THEOREM Derivative Formulas

If the vector functions \(\mathbf{u}=\mathbf{u}(t)\) and \(\mathbf{v}=\mathbf{v}(t)\) are differentiable and the real function \(y=f(t)\) is differentiable, then

• Sum formula: \begin{equation*} \bbox[5px, border:1px solid black, #F9F7ED] {\dfrac{d}{dt}\left[ \mathbf{u}(t)+\mathbf{v}(t)\right] =\dfrac{\ d}{dt}\mathbf{u}(t)+\dfrac{d}{dt}\mathbf{v}(t)=\mathbf{u}^{\prime}(t)+\mathbf{ v}^{\prime} (t)} \end{equation*}
• Scalar multiplication formula: \begin{equation*} \bbox[5px, border:1px solid black, #F9F7ED] {\dfrac{d}{dt}\left[ f(t)\mathbf{u}(t)\right] =\left[ \dfrac{d }{dt}f(t) \right] \mathbf{u}(t) +f(t) \left[ \dfrac{d}{dt}\mathbf{u}(t) \right] =f^{\prime} (t)\mathbf{u}(t)+f(t)\mathbf{u}^{\prime} (t)} \end{equation*}
• Dot product formula: \begin{equation*} \bbox[5px, border:1px solid black, #F9F7ED] {\dfrac{d}{dt}\left[ \mathbf{u}(t) \,{\cdot}\, \mathbf{v} (t) \right] =\left[ \mathbf{u}(t)\,{\cdot}\, \mathbf{v}(t)\right] ^{\prime} =\mathbf{u}^{\prime}(t)\,{\cdot}\, \mathbf{v}(t)+\mathbf{u}(t)\,{\cdot}\, \mathbf{v} ^{\prime} (t)} \end{equation*}
• Cross product formula: \begin{equation*} \bbox[5px, border:1px solid black, #F9F7ED] {\dfrac{d}{dt}\left[ \mathbf{u}(t) \times \mathbf{v} (t) \right] =\left[ \mathbf{u}(t)\times \mathbf{v}(t)\right] ^{\prime} =\mathbf{u}^{\prime}(t)\times \mathbf{v}(t)+\mathbf{u}(t)\times \mathbf{ v}^{\prime} (t)} \end{equation*}

  where \(\mathbf{u}\) and \(\mathbf{v}\) are vector functions in space.

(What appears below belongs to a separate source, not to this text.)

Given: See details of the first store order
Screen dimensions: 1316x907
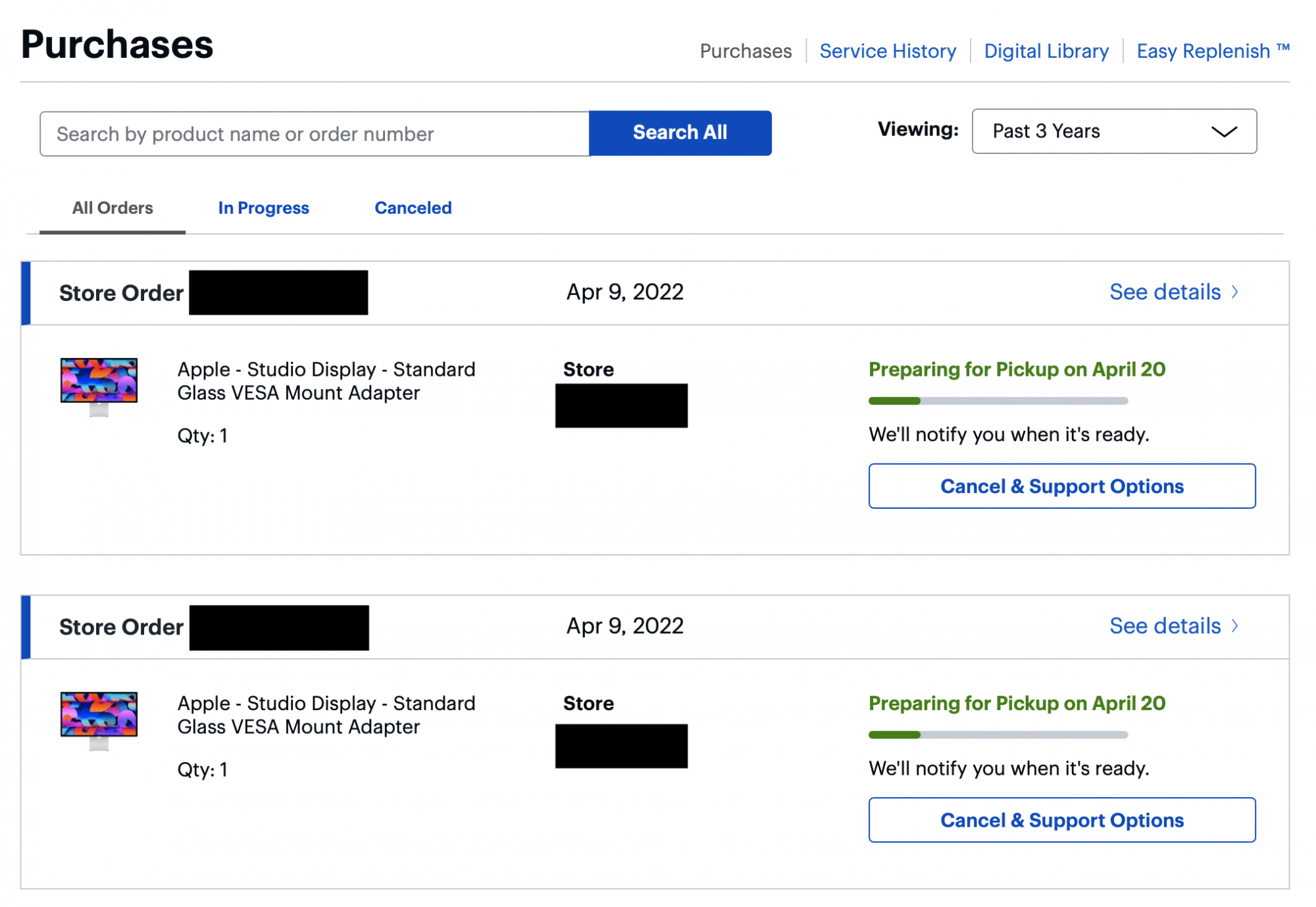Looking at the screenshot, I should pos(1165,292).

• Chain rule: \begin{equation*} \bbox[5px, border:1px solid black, #F9F7ED] {\dfrac{d}{dt}\mathbf{v}\left( f(t) \right) = \mathbf{v}^{\prime}(f(t) )f^{\prime} (t)} \end{equation*}

Proof (Scalar Multiplication Formula)

Let \(\mathbf{u}(t)=x(t)\kern1pt\mathbf{i}+y(t)\kern1pt\mathbf{j}+z(t)\;\mathbf{k}\). Then \begin{equation*} f(t)\mathbf{u}(t)=[ f(t)x(t)]\kern1pt\mathbf{i}+[ f(t)y(t)]\kern1pt\mathbf{j}+[ f(t)z(t)]\mathbf{k} \end{equation*}

We use the Product Rule and differentiate each component. \begin{eqnarray*} \left[ f(t)\mathbf{u}(t)\right] ^{\prime} &=&[f(t)x(t)]^{\prime} \mathbf{i} +[f(t)y(t)]^{\prime} \mathbf{j}+[f(t)z(t)]^{\prime} \mathbf{k} \notag \\[6pt] &=&[f(t)x^{\prime} (t)+f^{\prime} (t)x(t)]\kern1pt\mathbf{i}+[f(t)y^{\prime} (t)+f^{\prime} (t)y(t)]\kern1pt\mathbf{j}\\ &&+\,[f(t)z^{\prime} (t)+f^{\prime} (t)z(t)] \mathbf{k} \notag \\[6pt] &=&f^{\prime} (t)[x(t)\mathbf{i}+y(t)\mathbf{j}+z(t)\mathbf{k} ]+f(t)[x^{\prime} (t)\mathbf{i}+y^{\prime} (t)\mathbf{j}+z^{\prime} (t)\mathbf{k }] \notag \\[6pt] &=&f^{\prime} (t)\mathbf{u}(t)+f(t)\mathbf{u}^{\prime} (t) \notag \end{eqnarray*}

Finding the Derivative of a Cross Product

Find the derivative of \(\mathbf{u}(t)\times \mathbf{v}(t)\) if \[ \mathbf{u}(t)=\cos t\mathbf{i}+\sin t\mathbf{j}+t\mathbf{k}\qquad \hbox{and}\qquad \mathbf{v}(t)=t\mathbf{i}+\ln t\mathbf{j}+\mathbf{k} \]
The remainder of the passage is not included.